* SHORT PROBLEM
Copy out these lines verbatim, beginning at the line that contains "Open the Contact page" and ending after the line that contains "I will 180,136.".
· · · · ·
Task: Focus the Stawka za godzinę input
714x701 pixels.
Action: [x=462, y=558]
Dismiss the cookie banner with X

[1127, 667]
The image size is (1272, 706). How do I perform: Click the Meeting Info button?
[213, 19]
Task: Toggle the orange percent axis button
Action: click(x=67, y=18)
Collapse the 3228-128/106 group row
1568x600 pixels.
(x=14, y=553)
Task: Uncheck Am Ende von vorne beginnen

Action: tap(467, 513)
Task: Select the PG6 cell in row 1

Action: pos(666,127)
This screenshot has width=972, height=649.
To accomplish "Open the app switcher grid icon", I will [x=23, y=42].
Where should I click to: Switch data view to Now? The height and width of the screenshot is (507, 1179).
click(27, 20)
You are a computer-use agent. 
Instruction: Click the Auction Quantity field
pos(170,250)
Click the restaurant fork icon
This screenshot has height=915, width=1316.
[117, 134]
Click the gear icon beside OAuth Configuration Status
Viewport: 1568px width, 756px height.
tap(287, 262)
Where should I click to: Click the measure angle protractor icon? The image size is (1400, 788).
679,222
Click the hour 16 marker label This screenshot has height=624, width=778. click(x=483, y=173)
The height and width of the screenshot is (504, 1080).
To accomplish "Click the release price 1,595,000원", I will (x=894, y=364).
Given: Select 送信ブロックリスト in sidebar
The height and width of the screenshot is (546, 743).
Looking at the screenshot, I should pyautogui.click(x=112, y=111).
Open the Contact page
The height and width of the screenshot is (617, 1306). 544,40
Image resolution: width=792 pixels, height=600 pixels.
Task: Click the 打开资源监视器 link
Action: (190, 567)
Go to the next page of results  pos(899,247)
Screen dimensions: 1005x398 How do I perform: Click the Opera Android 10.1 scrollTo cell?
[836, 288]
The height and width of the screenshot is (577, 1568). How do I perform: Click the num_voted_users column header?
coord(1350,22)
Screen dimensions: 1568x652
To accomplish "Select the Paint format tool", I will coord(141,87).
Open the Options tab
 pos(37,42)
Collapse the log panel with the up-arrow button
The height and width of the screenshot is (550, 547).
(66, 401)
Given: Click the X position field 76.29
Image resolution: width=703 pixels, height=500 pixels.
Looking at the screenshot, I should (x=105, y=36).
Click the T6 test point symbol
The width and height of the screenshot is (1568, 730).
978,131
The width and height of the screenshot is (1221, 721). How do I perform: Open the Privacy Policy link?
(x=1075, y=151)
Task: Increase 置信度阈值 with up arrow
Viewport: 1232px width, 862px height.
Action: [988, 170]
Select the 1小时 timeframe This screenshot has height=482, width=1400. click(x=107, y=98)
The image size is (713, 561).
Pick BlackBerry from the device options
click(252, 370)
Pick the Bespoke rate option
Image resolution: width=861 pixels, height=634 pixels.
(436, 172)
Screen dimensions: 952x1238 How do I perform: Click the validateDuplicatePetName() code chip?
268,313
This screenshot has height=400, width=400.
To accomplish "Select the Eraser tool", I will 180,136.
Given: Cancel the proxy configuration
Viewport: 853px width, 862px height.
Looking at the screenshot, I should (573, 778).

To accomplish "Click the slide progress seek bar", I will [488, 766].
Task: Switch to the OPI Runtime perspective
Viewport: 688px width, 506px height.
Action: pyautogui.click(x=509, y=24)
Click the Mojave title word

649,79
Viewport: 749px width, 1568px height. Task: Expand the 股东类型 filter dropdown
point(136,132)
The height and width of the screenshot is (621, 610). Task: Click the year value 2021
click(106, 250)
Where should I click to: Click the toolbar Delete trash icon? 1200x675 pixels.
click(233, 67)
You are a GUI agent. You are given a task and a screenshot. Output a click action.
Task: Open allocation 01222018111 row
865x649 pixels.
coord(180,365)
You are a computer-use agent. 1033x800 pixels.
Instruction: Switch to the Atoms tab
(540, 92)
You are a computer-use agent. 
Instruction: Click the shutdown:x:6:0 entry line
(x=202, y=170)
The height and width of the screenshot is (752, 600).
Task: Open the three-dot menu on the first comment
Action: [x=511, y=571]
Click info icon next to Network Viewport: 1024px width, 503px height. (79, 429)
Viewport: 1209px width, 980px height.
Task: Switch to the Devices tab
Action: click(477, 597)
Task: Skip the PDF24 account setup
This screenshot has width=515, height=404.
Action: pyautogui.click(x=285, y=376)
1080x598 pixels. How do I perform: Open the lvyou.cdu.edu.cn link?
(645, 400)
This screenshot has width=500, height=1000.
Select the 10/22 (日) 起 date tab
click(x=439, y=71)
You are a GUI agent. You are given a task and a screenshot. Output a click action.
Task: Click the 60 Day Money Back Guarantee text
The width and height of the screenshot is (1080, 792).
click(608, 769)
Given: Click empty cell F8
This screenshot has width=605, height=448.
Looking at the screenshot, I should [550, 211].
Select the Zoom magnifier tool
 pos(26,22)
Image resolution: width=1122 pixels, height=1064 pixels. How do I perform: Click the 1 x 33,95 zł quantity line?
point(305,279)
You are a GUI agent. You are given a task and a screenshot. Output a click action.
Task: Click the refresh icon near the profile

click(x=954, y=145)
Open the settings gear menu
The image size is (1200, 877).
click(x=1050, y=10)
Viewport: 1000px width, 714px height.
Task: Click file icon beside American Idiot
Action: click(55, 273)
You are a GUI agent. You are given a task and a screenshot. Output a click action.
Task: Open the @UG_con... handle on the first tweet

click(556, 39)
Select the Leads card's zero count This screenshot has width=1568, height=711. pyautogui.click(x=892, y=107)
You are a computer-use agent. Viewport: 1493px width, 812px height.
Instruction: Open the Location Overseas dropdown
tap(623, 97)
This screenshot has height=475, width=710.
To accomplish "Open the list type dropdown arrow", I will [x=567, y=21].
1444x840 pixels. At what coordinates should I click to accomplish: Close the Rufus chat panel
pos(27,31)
· · · · ·
* OUTPUT BELOW
Open the Contact page
The height and width of the screenshot is (617, 1306). 544,40
Image resolution: width=792 pixels, height=600 pixels.
Task: Click the 打开资源监视器 link
Action: (190, 567)
Go to the next page of results  pos(899,247)
Screen dimensions: 1005x398 How do I perform: Click the Opera Android 10.1 scrollTo cell?
[836, 288]
The height and width of the screenshot is (577, 1568). How do I perform: Click the num_voted_users column header?
coord(1350,22)
Screen dimensions: 1568x652
To accomplish "Select the Paint format tool", I will coord(141,87).
Open the Options tab
 pos(37,42)
Collapse the log panel with the up-arrow button
The height and width of the screenshot is (550, 547).
(66, 401)
Given: Click the X position field 76.29
Image resolution: width=703 pixels, height=500 pixels.
Looking at the screenshot, I should (x=105, y=36).
Click the T6 test point symbol
The width and height of the screenshot is (1568, 730).
978,131
The width and height of the screenshot is (1221, 721). How do I perform: Open the Privacy Policy link?
(x=1075, y=151)
Task: Increase 置信度阈值 with up arrow
Viewport: 1232px width, 862px height.
Action: [988, 170]
Select the 1小时 timeframe This screenshot has height=482, width=1400. click(x=107, y=98)
The image size is (713, 561).
Pick BlackBerry from the device options
click(252, 370)
Pick the Bespoke rate option
Image resolution: width=861 pixels, height=634 pixels.
(436, 172)
Screen dimensions: 952x1238 How do I perform: Click the validateDuplicatePetName() code chip?
268,313
This screenshot has height=400, width=400.
To accomplish "Select the Eraser tool", I will 180,136.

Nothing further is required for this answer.